The Souris has it's origins near Weyburn, Saskatchewan. What we in Manitoba see of the Souris is only the final 1/4 of it's length. (See Map below...) As a canoe route it can be divided into two sections. From the Manitoba / North Dakota border to Souris the stream is gentle with wide meanders as it snakes it's way through rolling hills. From Souris to the spot near Treesbank where it empties into the Assiniboine, it can be quite fast in the spring and numerous rapids make it an interesting trip.

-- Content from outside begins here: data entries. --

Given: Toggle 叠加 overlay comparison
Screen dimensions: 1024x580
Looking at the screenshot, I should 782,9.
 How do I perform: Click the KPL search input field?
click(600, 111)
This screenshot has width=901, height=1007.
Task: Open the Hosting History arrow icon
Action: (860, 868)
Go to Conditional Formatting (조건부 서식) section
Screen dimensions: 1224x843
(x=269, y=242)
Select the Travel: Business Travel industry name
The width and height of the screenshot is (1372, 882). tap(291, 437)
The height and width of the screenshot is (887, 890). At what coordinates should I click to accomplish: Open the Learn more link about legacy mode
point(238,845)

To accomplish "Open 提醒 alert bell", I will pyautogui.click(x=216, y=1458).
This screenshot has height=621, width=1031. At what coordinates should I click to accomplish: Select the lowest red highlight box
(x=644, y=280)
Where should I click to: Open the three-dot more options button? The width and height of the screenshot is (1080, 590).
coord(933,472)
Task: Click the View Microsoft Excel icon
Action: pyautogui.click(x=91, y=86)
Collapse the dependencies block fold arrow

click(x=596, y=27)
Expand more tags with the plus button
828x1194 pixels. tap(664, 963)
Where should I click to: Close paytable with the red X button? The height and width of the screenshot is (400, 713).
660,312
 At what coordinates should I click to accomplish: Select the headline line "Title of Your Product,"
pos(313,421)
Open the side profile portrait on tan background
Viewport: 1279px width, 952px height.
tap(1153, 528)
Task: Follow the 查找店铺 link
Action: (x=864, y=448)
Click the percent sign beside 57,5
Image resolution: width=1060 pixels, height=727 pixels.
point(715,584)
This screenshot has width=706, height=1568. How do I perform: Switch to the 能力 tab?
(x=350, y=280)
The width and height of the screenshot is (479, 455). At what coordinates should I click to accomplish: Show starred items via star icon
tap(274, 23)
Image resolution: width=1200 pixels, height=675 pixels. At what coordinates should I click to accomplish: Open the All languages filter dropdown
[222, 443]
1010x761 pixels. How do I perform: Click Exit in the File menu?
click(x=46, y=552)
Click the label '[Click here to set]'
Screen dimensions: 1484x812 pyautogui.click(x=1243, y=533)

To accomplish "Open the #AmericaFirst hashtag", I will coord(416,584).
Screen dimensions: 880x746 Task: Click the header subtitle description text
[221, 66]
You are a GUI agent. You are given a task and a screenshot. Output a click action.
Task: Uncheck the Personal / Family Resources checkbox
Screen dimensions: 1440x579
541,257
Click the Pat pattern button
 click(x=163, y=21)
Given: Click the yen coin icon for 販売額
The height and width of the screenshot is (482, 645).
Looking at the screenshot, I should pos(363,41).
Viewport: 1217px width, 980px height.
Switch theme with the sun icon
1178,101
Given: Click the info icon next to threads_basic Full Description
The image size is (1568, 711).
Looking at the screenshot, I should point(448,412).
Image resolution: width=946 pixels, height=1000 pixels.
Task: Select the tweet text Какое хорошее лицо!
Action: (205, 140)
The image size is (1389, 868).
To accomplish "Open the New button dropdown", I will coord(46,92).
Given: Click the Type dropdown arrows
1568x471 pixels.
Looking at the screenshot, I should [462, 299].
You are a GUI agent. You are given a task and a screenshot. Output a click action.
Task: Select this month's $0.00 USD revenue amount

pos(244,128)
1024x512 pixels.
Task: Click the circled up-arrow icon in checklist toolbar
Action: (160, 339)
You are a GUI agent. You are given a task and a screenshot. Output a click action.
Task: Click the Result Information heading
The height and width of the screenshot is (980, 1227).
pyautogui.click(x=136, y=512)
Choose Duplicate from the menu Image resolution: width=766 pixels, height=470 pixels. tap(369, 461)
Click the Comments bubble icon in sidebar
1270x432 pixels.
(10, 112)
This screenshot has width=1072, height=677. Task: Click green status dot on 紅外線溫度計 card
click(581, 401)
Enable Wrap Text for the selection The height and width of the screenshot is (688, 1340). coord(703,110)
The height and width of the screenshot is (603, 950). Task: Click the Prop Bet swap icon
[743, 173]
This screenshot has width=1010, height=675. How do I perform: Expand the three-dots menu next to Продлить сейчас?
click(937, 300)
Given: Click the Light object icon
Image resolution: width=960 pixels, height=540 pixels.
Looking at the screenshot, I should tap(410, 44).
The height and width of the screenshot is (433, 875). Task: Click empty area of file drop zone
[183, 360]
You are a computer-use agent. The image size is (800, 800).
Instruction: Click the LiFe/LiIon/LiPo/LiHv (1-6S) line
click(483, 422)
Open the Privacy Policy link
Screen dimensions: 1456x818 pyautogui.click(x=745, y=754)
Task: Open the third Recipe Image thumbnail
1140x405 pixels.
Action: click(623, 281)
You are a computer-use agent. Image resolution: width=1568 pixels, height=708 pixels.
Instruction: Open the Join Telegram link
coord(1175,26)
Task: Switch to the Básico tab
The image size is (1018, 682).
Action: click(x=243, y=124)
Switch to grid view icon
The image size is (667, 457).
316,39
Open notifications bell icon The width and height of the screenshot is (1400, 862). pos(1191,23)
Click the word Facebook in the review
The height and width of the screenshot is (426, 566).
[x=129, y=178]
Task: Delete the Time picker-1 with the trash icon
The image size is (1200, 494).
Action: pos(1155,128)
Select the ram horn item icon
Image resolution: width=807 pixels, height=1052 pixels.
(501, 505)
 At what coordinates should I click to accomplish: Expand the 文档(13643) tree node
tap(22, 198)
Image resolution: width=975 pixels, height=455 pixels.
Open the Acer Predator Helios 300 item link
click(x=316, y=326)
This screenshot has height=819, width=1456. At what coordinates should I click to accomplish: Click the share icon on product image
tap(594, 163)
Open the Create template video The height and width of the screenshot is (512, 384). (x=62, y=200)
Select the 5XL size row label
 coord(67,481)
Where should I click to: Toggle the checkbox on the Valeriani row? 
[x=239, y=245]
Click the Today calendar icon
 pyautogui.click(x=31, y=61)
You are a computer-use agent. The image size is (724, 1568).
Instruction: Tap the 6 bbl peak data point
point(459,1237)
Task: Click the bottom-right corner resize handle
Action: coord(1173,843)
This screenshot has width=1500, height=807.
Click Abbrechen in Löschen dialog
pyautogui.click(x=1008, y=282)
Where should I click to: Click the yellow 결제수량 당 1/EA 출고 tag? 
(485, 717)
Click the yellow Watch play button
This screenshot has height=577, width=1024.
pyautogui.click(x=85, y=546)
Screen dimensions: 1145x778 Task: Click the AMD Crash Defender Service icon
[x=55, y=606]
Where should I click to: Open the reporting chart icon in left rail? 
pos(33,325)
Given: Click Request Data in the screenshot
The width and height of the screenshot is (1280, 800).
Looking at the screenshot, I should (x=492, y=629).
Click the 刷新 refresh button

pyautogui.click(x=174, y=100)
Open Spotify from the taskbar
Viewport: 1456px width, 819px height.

When LaVerendrye learned of the river in 1738 he christened it the "The River of the West" believing that it flowed in that direction. When he placed it on his maps as such, he may have been relying on misinformation from others, or he may have sighted it only briefly near the 'Souris Bend' area where it does double back and appear to head west. Traders who followed him renamed it the Mouse River, then the Souris River.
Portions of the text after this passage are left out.